Poster Poster Program Diagnostic and Interventional Radiology Physics

Fully Automated Contour-Regulated Deformable Registration Framework for Liver CT Perfusion

Abstract
Purpose

To develop and validate a contour-regulated automated registration framework for correcting motion artifacts and aligning time-resolved scans in liver CT perfusion (CTp) series.

Methods

Forty-six CTp datasets from 23 patients were analyzed; each having a pre-contrast CT scan (craniocaudal coverage: >20cm), 60-80 post-contrast cine scans (4cm), and 8-10 post-contrast helical scans (10cm).
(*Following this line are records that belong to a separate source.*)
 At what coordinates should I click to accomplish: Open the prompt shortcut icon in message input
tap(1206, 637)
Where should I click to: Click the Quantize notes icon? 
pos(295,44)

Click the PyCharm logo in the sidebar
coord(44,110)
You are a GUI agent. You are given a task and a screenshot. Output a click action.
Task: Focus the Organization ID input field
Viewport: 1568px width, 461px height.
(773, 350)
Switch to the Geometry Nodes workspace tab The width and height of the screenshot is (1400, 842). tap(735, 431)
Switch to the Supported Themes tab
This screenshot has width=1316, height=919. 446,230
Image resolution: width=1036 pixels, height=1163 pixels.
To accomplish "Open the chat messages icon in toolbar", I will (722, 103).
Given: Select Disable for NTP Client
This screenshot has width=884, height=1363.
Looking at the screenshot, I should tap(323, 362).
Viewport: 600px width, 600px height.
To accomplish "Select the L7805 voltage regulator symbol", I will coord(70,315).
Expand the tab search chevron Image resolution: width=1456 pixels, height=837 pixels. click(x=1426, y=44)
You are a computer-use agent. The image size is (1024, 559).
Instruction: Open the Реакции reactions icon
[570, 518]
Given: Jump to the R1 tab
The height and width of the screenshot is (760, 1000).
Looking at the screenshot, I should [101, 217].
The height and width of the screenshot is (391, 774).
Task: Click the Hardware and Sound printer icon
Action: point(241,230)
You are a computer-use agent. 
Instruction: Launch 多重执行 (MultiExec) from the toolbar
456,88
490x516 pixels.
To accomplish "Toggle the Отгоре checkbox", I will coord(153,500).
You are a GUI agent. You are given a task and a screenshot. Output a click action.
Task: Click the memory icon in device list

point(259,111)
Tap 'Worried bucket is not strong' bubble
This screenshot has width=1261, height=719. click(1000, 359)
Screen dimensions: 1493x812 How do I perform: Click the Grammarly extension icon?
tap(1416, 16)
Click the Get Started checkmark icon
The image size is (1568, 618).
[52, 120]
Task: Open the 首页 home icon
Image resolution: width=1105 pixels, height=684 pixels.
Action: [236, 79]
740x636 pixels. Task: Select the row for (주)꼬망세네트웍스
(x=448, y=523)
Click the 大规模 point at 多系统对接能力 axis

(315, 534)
A 2D nnU-Net model was trained using 23 pre-contrast CT scans with manually delineated liver contours and applied to all cine and helical series for liver auto-segmentation and evaluated on the rest 23 scans. The auto-segmented contours were used to regulate a two-stage registration consisting of an affine registration followed by a TransMorph-based deformable registration. The gastrointestinal air was filled with soft tissue intensity before registration. Multiple models with different contour-regulation weights were trained on 36 randomly selected cases and tested on the remaining 10 cases.

Results

Liver auto-segmentation achieved mean Dice similarity coefficients of 0.92 for helical and 0.89 for cine scans by comparing with manually delineated contours at randomly-selected time points (helical:3, cine:6). Registration accuracy was assessed by comparing with pre-registration using mean surface distance (MSD) and 95th percentile Hausdorff distance (HD95) on liver landmarks. The best-performing model, with an auto-determined contour-regulation weight of 0 or 0.8, reduced the MSD from 5.1 ± 1.4 mm to 1.0 ± 0.3 mm (P < 0.01) and HD95 from 9.7 ± 2.2 mm to 3.0 ± 0.9 mm (P < 0.01) in cine scans. In helical scans, MSD decreased from 3.2 ± 0.9 mm to 1.0 ± 0.3 mm (P < 0.01) and HD95 from 6.6 ± 1.9 mm to 2.9 ± 1.0 mm (P < 0.01).

Conclusion

The proposed contour-regulated, two-stage registration framework substantially improved temporal alignment in dynamic liver CTp images, providing a robust foundation for accurate perfusion analysis and subsequent clinical assessment.